【概览】
2026年5月5日,全球AI焦点从“炼大模型”转向“造可信底座”:MIT博士论文提出用第一性原理设计白箱AI,浙大与上海AI Lab联合发布原生科学知识图谱服务,中科院类脑大模型瞬悉2.0同时把长序列推理能耗砍半。平台侧,OpenAI把ChatGPT与OpenClaw合二为一,xAI Grok 4.3低调升级,AIGC工具一体化进入“零切换”时代。生物医学、无障碍沟通与开源编程等垂直场景也在呼唤标准化与低门槛方案,AI正在走出“规模崇拜”,步入“原理+效率”双轮驱动的新周期。
01 | 科学方法论重塑AI4S基础设施
研究范式正从“数据暴力”转向“原理优先”。
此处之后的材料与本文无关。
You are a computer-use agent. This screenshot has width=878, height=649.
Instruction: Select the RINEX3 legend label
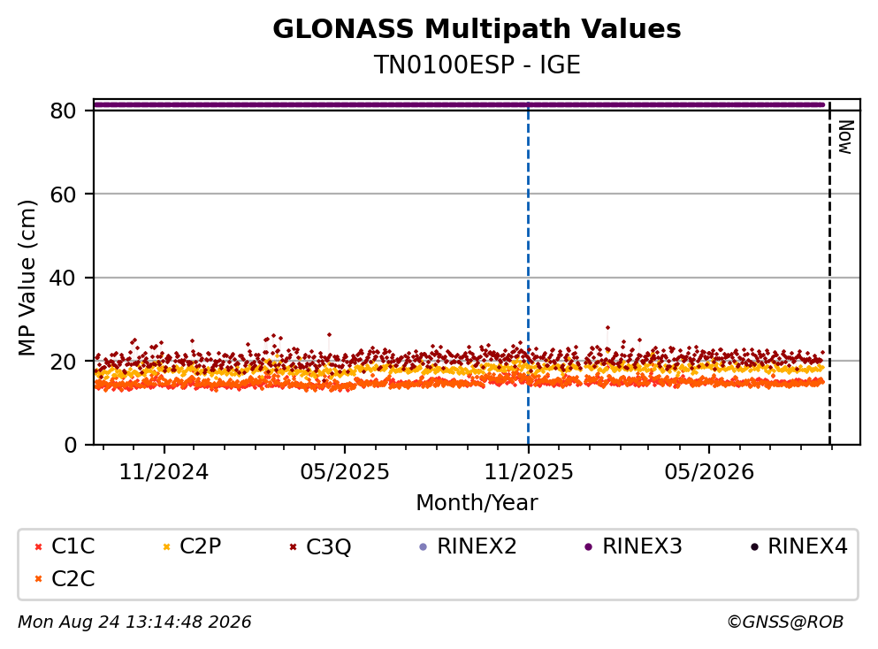click(642, 546)
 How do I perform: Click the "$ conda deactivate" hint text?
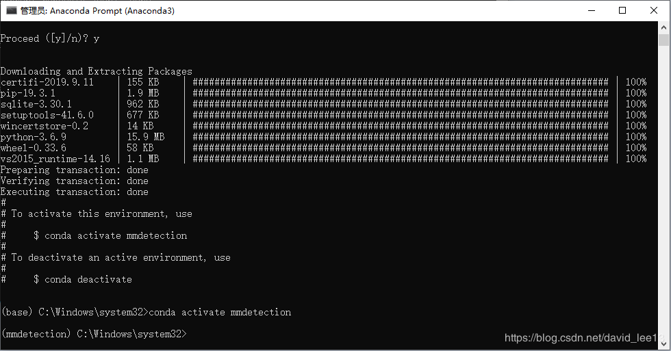(82, 279)
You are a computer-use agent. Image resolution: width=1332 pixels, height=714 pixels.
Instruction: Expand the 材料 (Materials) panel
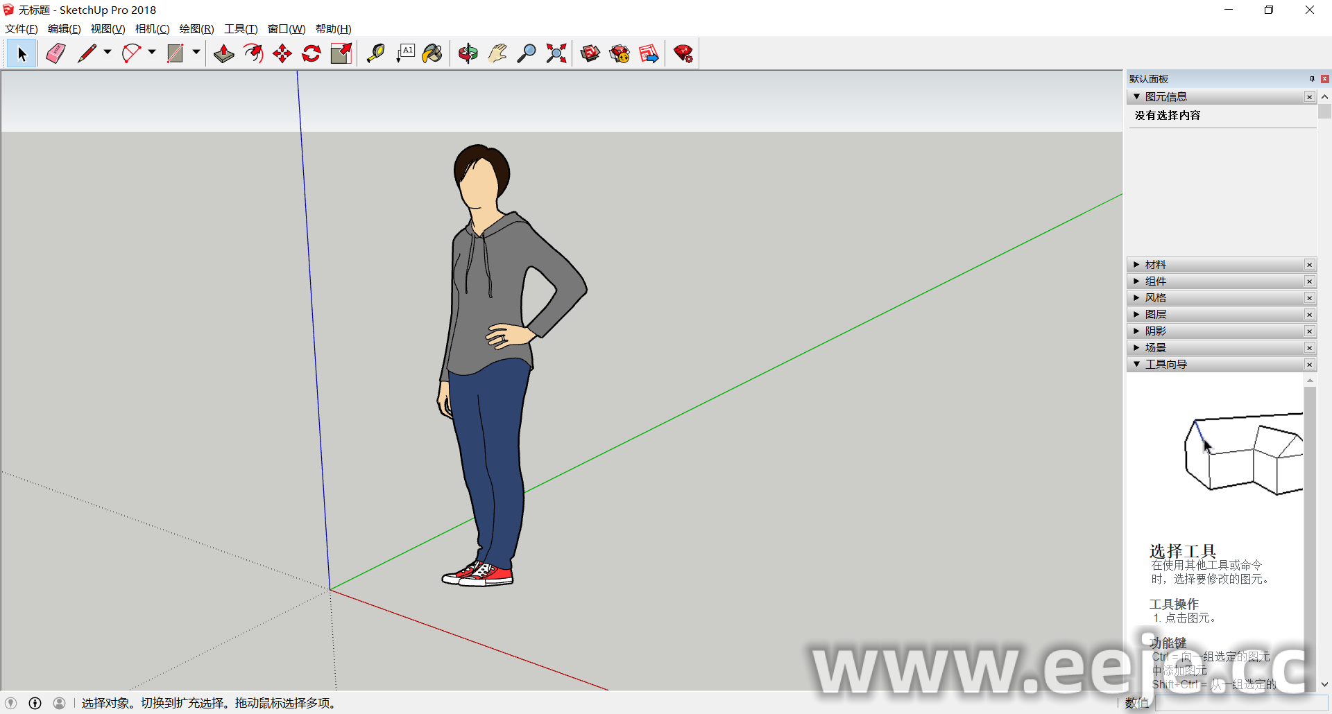click(x=1155, y=265)
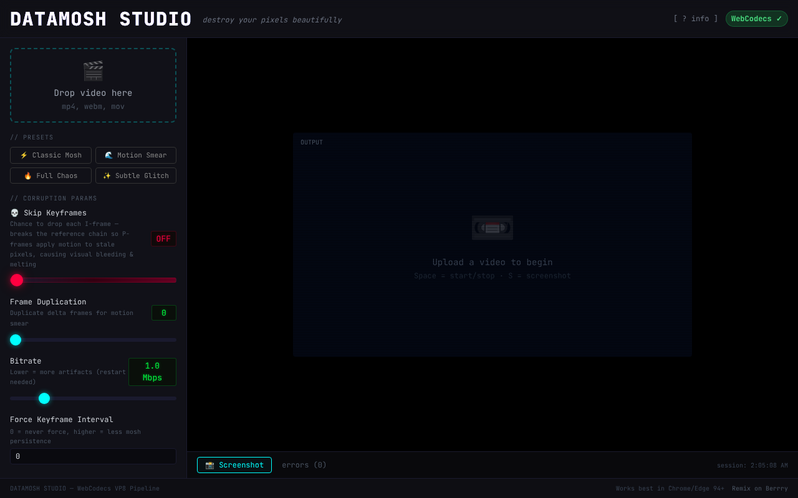The height and width of the screenshot is (498, 798).
Task: Click the Skip Keyframes OFF indicator
Action: (x=163, y=239)
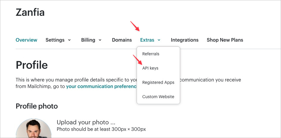This screenshot has height=138, width=281.
Task: Choose API keys in the dropdown
Action: tap(150, 68)
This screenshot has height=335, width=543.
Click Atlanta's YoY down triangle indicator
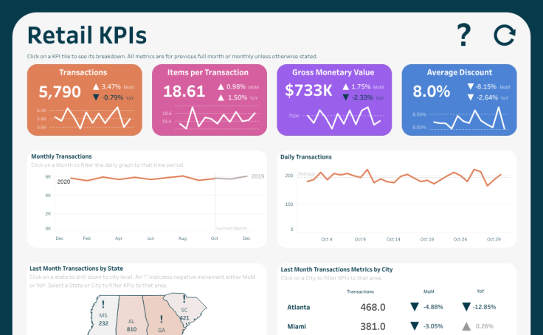pyautogui.click(x=466, y=307)
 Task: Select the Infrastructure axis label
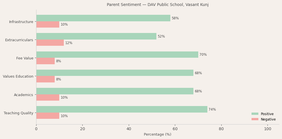coord(21,22)
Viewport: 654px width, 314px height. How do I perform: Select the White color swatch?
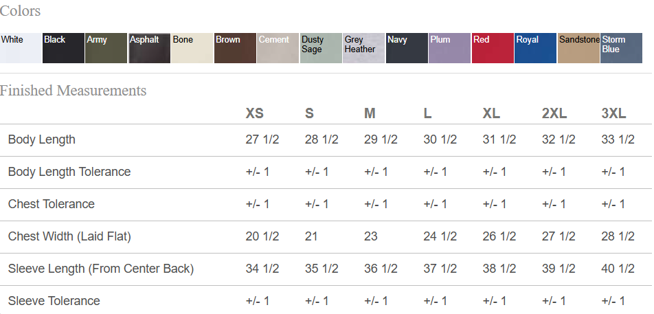tap(20, 48)
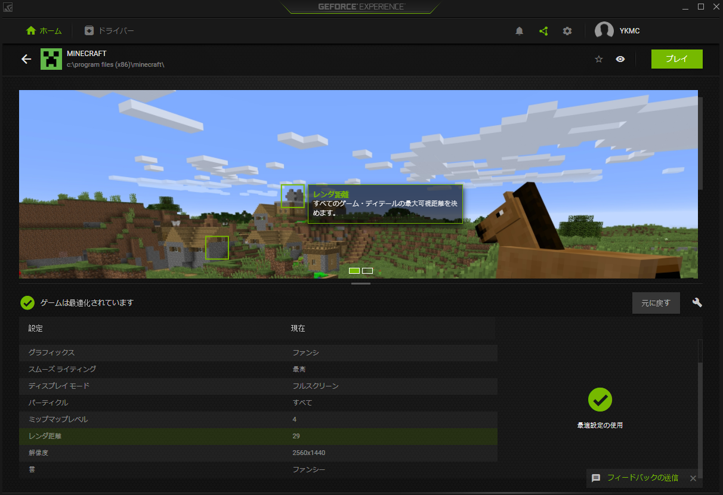Open the YKMC account dropdown
The width and height of the screenshot is (723, 495).
[629, 31]
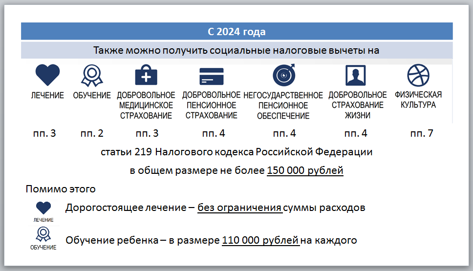
Task: Click the heart icon above ЛЕЧЕНИЕ
Action: tap(48, 76)
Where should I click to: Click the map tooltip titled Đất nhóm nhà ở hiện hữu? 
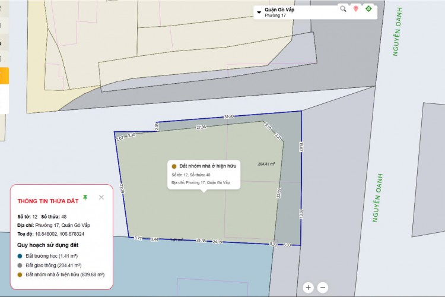tap(204, 174)
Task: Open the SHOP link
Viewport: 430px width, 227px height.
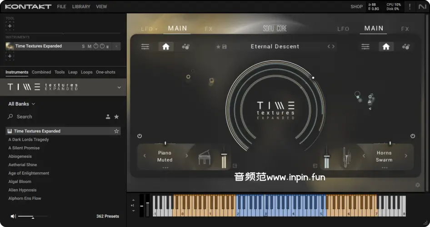Action: pyautogui.click(x=356, y=7)
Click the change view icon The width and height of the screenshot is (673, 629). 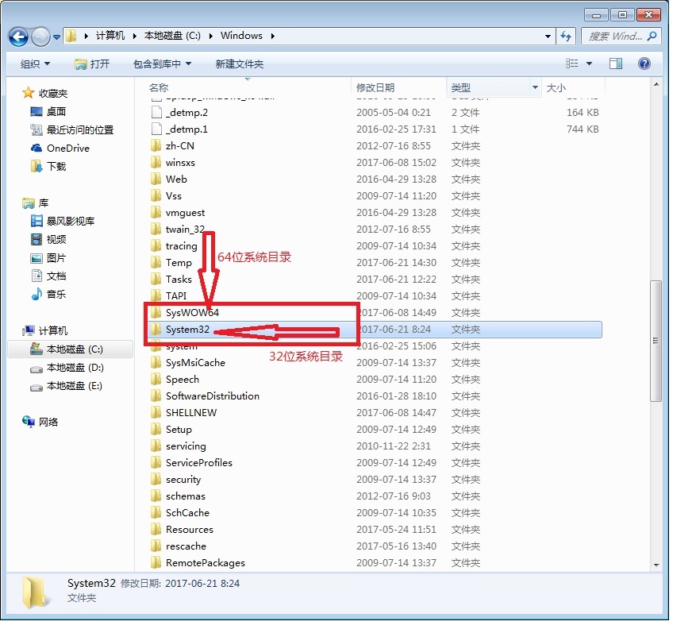pos(572,64)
MIT Liu Ziming 427页博士论文系统阐述如何用科学方程驱动网络结构设计,让AI像物理学家一样思考;浙大与上海AI Lab发布的SciGraph-SCP Server将文献、实验数据与领域知识图谱原生融合,支持自然语言一键生成可验证假设;社区读书会则将“Vibe Modeling”框架推广至材料、生物、气候等学科,实现跨学科知识对齐。三箭齐发,为AI4S提供了可解释、可复现、可扩展的通用底座。
02 | 长序列与低功耗架构集体突破
Transformer的“平方噩梦”迎来国产解法。中科院脑科学与智能技术卓越创新中心发布瞬悉2.0,采用类脑稀疏注意力+动态记忆机制,在1M token上下文任务上功耗降低52%,延迟缩短至1/3;DeepSeek开源Mega MoE,以“广义专家”思想把专家数压缩到1/10却保持精度,Tri Dao团队同期推出SonicMoE,用IO感知路由把MoE推理带宽需求再砍40%。三套方案均已在GitHub放码,为端侧多模态、工业实时决策打开落地窗口。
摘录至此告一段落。